Task goal – Repeat the entries below exactly, missing none.

Raw data –
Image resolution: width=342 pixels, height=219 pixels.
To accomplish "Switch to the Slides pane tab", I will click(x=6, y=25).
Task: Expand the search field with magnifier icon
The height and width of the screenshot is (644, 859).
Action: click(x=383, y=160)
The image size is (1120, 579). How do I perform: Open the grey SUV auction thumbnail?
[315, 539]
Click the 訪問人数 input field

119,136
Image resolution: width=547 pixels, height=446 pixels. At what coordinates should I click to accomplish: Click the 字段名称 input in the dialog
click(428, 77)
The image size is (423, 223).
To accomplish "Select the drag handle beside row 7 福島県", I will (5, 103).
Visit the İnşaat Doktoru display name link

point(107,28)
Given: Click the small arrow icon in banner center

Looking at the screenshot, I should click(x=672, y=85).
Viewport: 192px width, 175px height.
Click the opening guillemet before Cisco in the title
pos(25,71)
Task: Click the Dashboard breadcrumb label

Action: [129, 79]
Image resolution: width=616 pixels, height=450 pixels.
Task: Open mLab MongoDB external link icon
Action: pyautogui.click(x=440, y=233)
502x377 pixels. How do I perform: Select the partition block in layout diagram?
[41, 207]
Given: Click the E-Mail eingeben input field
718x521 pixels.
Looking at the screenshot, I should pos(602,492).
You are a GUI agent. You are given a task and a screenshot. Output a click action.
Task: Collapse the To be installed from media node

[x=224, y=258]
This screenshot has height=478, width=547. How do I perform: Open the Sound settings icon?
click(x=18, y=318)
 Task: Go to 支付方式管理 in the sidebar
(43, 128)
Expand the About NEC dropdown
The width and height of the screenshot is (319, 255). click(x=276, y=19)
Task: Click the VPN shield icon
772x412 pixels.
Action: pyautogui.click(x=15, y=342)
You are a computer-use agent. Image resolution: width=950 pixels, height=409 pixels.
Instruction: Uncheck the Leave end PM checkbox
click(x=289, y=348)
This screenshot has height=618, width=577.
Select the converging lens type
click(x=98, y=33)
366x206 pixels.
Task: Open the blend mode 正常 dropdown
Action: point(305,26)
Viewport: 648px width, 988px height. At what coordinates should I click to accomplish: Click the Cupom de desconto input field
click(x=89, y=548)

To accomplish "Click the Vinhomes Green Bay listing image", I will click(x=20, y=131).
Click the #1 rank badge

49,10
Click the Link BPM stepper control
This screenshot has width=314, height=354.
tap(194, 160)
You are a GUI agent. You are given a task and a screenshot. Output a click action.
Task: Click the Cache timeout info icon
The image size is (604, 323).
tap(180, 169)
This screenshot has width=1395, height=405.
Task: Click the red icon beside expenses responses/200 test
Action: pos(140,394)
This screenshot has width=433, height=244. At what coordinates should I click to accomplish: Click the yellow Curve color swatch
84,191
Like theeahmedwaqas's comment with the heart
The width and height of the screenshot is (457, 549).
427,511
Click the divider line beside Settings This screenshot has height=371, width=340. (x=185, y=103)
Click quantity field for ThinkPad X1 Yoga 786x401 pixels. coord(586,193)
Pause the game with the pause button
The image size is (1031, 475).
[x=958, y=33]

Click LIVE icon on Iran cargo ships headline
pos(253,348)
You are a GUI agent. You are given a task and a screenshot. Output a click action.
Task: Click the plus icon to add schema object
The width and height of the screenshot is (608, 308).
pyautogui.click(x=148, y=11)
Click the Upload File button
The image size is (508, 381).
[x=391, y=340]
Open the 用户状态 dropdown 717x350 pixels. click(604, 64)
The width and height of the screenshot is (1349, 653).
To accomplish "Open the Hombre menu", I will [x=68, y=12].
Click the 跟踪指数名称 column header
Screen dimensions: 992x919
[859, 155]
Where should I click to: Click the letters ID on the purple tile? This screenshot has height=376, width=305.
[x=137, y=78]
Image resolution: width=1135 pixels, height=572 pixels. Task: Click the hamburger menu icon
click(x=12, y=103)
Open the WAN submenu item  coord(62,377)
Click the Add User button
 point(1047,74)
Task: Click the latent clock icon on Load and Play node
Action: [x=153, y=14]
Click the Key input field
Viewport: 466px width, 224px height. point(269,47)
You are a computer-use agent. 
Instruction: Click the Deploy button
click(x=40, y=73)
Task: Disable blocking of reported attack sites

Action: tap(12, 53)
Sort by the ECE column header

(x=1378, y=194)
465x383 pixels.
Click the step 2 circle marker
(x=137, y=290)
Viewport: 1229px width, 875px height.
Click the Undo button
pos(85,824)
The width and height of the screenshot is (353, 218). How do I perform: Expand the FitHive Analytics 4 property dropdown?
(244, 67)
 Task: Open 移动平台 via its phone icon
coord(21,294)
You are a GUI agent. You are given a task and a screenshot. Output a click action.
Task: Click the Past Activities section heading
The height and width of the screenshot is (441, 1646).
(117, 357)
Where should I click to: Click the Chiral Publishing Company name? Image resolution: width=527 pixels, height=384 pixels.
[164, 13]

Solution to this problem –
Image resolution: width=342 pixels, height=219 pixels.
To accomplish "Switch to the Slides pane tab", I will click(x=6, y=25).
Task: Expand the search field with magnifier icon
The height and width of the screenshot is (644, 859).
Action: click(x=383, y=160)
The image size is (1120, 579). How do I perform: Open the grey SUV auction thumbnail?
[315, 539]
Click the 訪問人数 input field

119,136
Image resolution: width=547 pixels, height=446 pixels. At what coordinates should I click to accomplish: Click the 字段名称 input in the dialog
click(428, 77)
The image size is (423, 223).
To accomplish "Select the drag handle beside row 7 福島県", I will (5, 103).
Visit the İnşaat Doktoru display name link

point(107,28)
Given: Click the small arrow icon in banner center

Looking at the screenshot, I should click(x=672, y=85).
Viewport: 192px width, 175px height.
Click the opening guillemet before Cisco in the title
pos(25,71)
Task: Click the Dashboard breadcrumb label

Action: [129, 79]
Image resolution: width=616 pixels, height=450 pixels.
Task: Open mLab MongoDB external link icon
Action: pyautogui.click(x=440, y=233)
502x377 pixels. How do I perform: Select the partition block in layout diagram?
[41, 207]
Given: Click the E-Mail eingeben input field
718x521 pixels.
Looking at the screenshot, I should pos(602,492).
You are a GUI agent. You are given a task and a screenshot. Output a click action.
Task: Collapse the To be installed from media node

[x=224, y=258]
This screenshot has height=478, width=547. How do I perform: Open the Sound settings icon?
click(x=18, y=318)
 Task: Go to 支付方式管理 in the sidebar
(43, 128)
Expand the About NEC dropdown
The width and height of the screenshot is (319, 255). click(x=276, y=19)
Task: Click the VPN shield icon
772x412 pixels.
Action: pyautogui.click(x=15, y=342)
You are a computer-use agent. Image resolution: width=950 pixels, height=409 pixels.
Instruction: Uncheck the Leave end PM checkbox
click(x=289, y=348)
This screenshot has height=618, width=577.
Select the converging lens type
click(x=98, y=33)
366x206 pixels.
Task: Open the blend mode 正常 dropdown
Action: point(305,26)
Viewport: 648px width, 988px height. At what coordinates should I click to accomplish: Click the Cupom de desconto input field
click(x=89, y=548)

To accomplish "Click the Vinhomes Green Bay listing image", I will click(x=20, y=131).
Click the #1 rank badge

49,10
Click the Link BPM stepper control
This screenshot has width=314, height=354.
tap(194, 160)
You are a GUI agent. You are given a task and a screenshot. Output a click action.
Task: Click the Cache timeout info icon
The image size is (604, 323).
tap(180, 169)
This screenshot has width=1395, height=405.
Task: Click the red icon beside expenses responses/200 test
Action: pos(140,394)
This screenshot has width=433, height=244. At what coordinates should I click to accomplish: Click the yellow Curve color swatch
84,191
Like theeahmedwaqas's comment with the heart
The width and height of the screenshot is (457, 549).
427,511
Click the divider line beside Settings This screenshot has height=371, width=340. (x=185, y=103)
Click quantity field for ThinkPad X1 Yoga 786x401 pixels. coord(586,193)
Pause the game with the pause button
The image size is (1031, 475).
[x=958, y=33]

Click LIVE icon on Iran cargo ships headline
pos(253,348)
You are a GUI agent. You are given a task and a screenshot. Output a click action.
Task: Click the plus icon to add schema object
The width and height of the screenshot is (608, 308).
pyautogui.click(x=148, y=11)
Click the Upload File button
The image size is (508, 381).
[x=391, y=340]
Open the 用户状态 dropdown 717x350 pixels. click(604, 64)
The width and height of the screenshot is (1349, 653).
To accomplish "Open the Hombre menu", I will [x=68, y=12].
Click the 跟踪指数名称 column header
Screen dimensions: 992x919
[859, 155]
Where should I click to: Click the letters ID on the purple tile? This screenshot has height=376, width=305.
[x=137, y=78]
Image resolution: width=1135 pixels, height=572 pixels. Task: Click the hamburger menu icon
click(x=12, y=103)
Open the WAN submenu item  coord(62,377)
Click the Add User button
 point(1047,74)
Task: Click the latent clock icon on Load and Play node
Action: [x=153, y=14]
Click the Key input field
Viewport: 466px width, 224px height. point(269,47)
You are a computer-use agent. 
Instruction: Click the Deploy button
click(x=40, y=73)
Task: Disable blocking of reported attack sites

Action: tap(12, 53)
Sort by the ECE column header

(x=1378, y=194)
465x383 pixels.
Click the step 2 circle marker
(x=137, y=290)
Viewport: 1229px width, 875px height.
Click the Undo button
pos(85,824)
The width and height of the screenshot is (353, 218). How do I perform: Expand the FitHive Analytics 4 property dropdown?
(244, 67)
 Task: Open 移动平台 via its phone icon
coord(21,294)
You are a GUI agent. You are given a task and a screenshot. Output a click action.
Task: Click the Past Activities section heading
The height and width of the screenshot is (441, 1646).
(117, 357)
Where should I click to: Click the Chiral Publishing Company name? Image resolution: width=527 pixels, height=384 pixels.
[164, 13]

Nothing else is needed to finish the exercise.